La prima opera, intitolata «…Perché io sono Platischis. Nelle voci i ricordi di un tempo» è rivolta al passato e alla memoria, non intesa come nostalgia, ma come consapevolezza di sé e delle radici slovene della propria comunità, non a caso strettamente legata per fede, lingua, cultura e tradizioni a quella del Breginjski kot sul versante sloveno del confine.
Si è voluto far riemergere i grandi valori di solidarietà, umanità e cultura che caratterizzavano il paese prima della grande emigrazione degli anni ‘50 e del gelo demografico del Novecento, che hanno portato la popolazione residente a scendere da 700 ai 24 abitanti odierni.
Il secondo docufilm sarà dedicato al presente, animato da una manciata di giovani intraprendenti che sta cercando di rilanciare l’economia locale con una sinergia tra agricoltura e turismo attraverso una rete di microimprese.
Infine, il terzo docufilm sarà dedicato al futuro, in particolare agli alunni delle scuole, per proiettare le radici del paese in un domani possibile di rinascita.

«I racconti degli emigranti che tornano ogni agosto a Platischis, talvolta accompagnati da figli e nipoti, dopo aver trovato il benessere in tutto il mondo, descrivono una realtà molto interessante e che ora non c’è più.

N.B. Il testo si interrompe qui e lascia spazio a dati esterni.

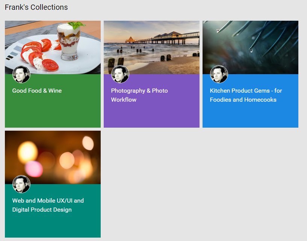Click the pink bokeh light in cover image
This screenshot has width=307, height=241.
(x=34, y=169)
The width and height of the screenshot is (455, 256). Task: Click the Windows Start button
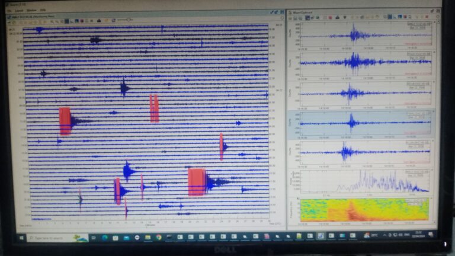coord(21,237)
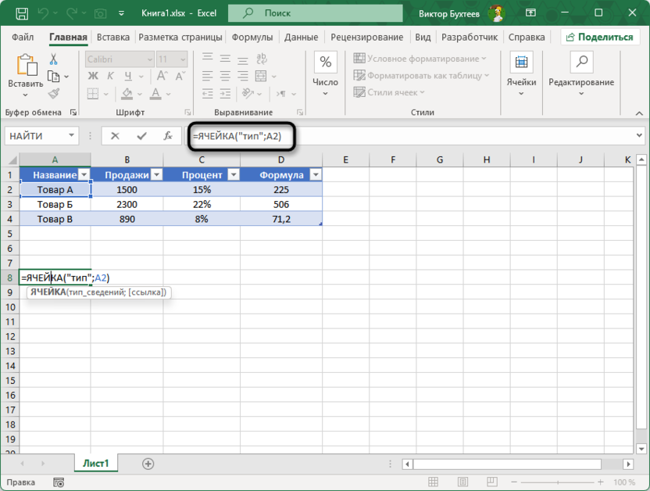Open filter dropdown for Продажи column
The image size is (650, 491).
tap(156, 175)
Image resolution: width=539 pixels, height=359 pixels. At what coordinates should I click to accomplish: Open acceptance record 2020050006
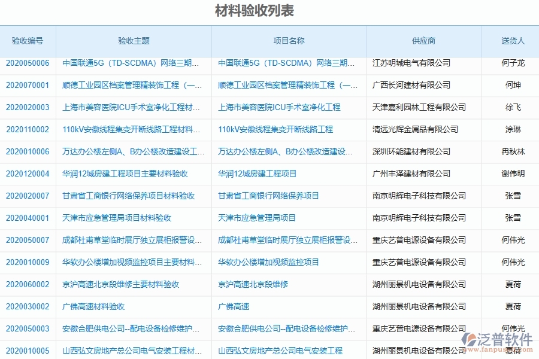[27, 63]
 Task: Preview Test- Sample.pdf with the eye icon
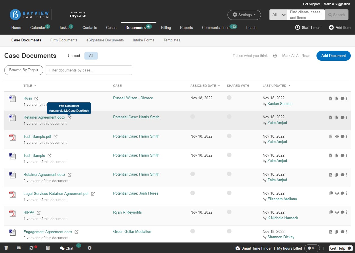click(337, 136)

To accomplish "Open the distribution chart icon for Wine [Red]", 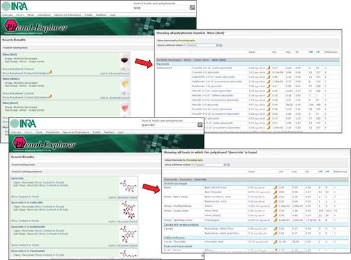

Per alcuni aspetti è anche una fortuna, vista la povertà (che non si trasformava però mai in miseria morale…) che caratterizzava i tempi – evidenzia il sindacalista Roberto Muradore, già segretario provinciale della Cisl di Udine, che ha comprato a Platischis una seconda casa innamorandosi dei luoghi e ha scoperto solo dopo la bellezza dell’ambiente umano che li caratterizza –. Per altri versi queste storie ci parlano di umanità, di sensibilità e in particolare di una virtù che si sta perdendo, la solidarietà».

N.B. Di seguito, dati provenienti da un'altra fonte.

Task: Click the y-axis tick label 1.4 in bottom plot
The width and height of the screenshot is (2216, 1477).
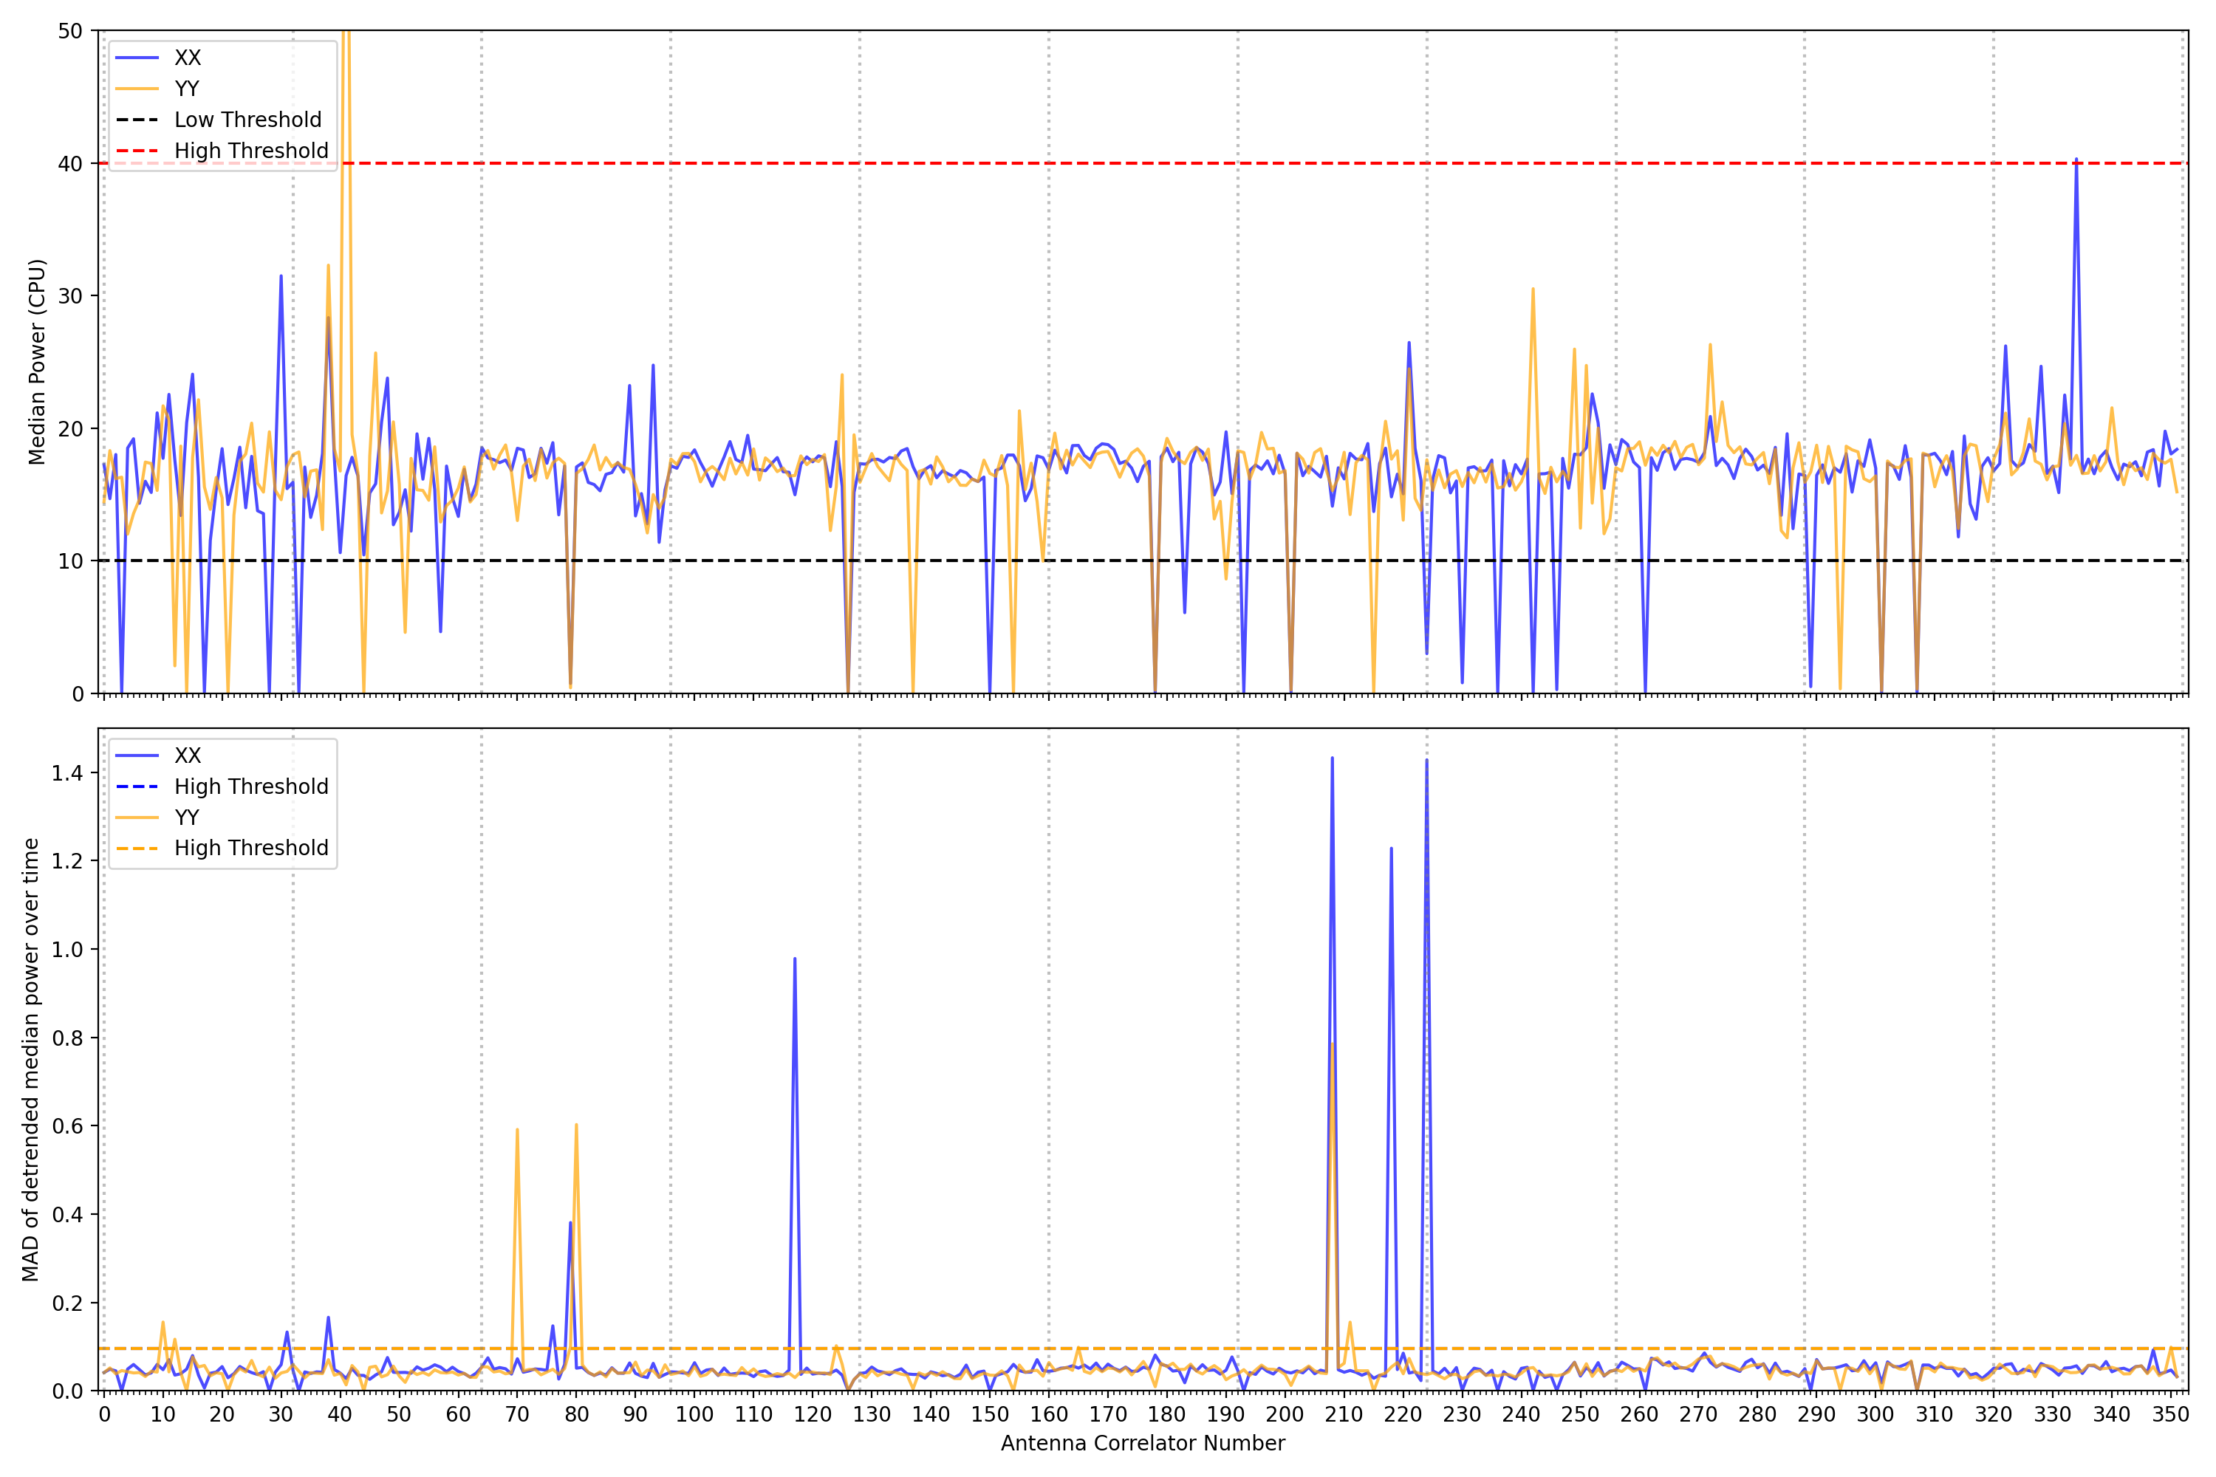Action: coord(67,773)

Il docufilm di Marmai e Sebastianutti non è un’opera scientifica di ricostruzione storica: presenta memorie individuali che si fanno memoria collettiva. «Ma la nostra identità di oggi è fatta di memorie significative che danno valore anche al futuro» eviden-zia Muradore che, colpito dai racconti degli emigrati sul paese di un tempo, ne ha parlato con gli autori Marmai e Sebastianutti, documentaristi affermati con cui aveva già collaborato per un docufilm di grande successo dedicato alla Safau, la grande manifattura siderurgica che ha segnato per decenni la vita economica e sociale di Udine. Per concludere il docufilm, hanno passato la loro estate tra queste montagne.

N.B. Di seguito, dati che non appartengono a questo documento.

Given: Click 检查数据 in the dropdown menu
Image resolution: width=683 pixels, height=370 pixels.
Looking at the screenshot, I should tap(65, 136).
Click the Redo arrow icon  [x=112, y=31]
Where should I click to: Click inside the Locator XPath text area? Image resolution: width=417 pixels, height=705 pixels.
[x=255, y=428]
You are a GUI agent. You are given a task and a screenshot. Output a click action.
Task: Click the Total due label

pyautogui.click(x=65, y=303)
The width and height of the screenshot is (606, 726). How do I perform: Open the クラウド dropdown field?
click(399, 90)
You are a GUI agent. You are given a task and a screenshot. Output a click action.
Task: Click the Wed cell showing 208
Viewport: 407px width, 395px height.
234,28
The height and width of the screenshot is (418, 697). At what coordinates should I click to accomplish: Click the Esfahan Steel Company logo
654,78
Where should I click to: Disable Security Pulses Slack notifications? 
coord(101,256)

«Platischis in festa» è stata anche caratterizzata il 22 agosto da un momento sociale denominato “Sentieri di speranza”, in cui i giovani hanno riflettuto sulla violenza di genere con l’ausilio delle operatrici dell’associazione Sos Rosa,conclusosi con la posa di una panchina rossa a testimonianza dell’impegno contro la violenza sulle donne, e la piantumazione di un tiglio, albero sacro per gli sloveni, simbolo di vita comunitaria, giustizia e saggezza. Domenica, 24 agosto, il vicario generale uscente dell’Arcidiocesi di Udine, mons. Guido Genero, ha benedetto i lavori di restauro del korito, ovvero la storica fontana del paese che compie 150 anni e che per l’occasione, come accadde 50 anni fa nel giorno del centenario, ha dispensato non acqua, ma vino. (Roberto Pensa)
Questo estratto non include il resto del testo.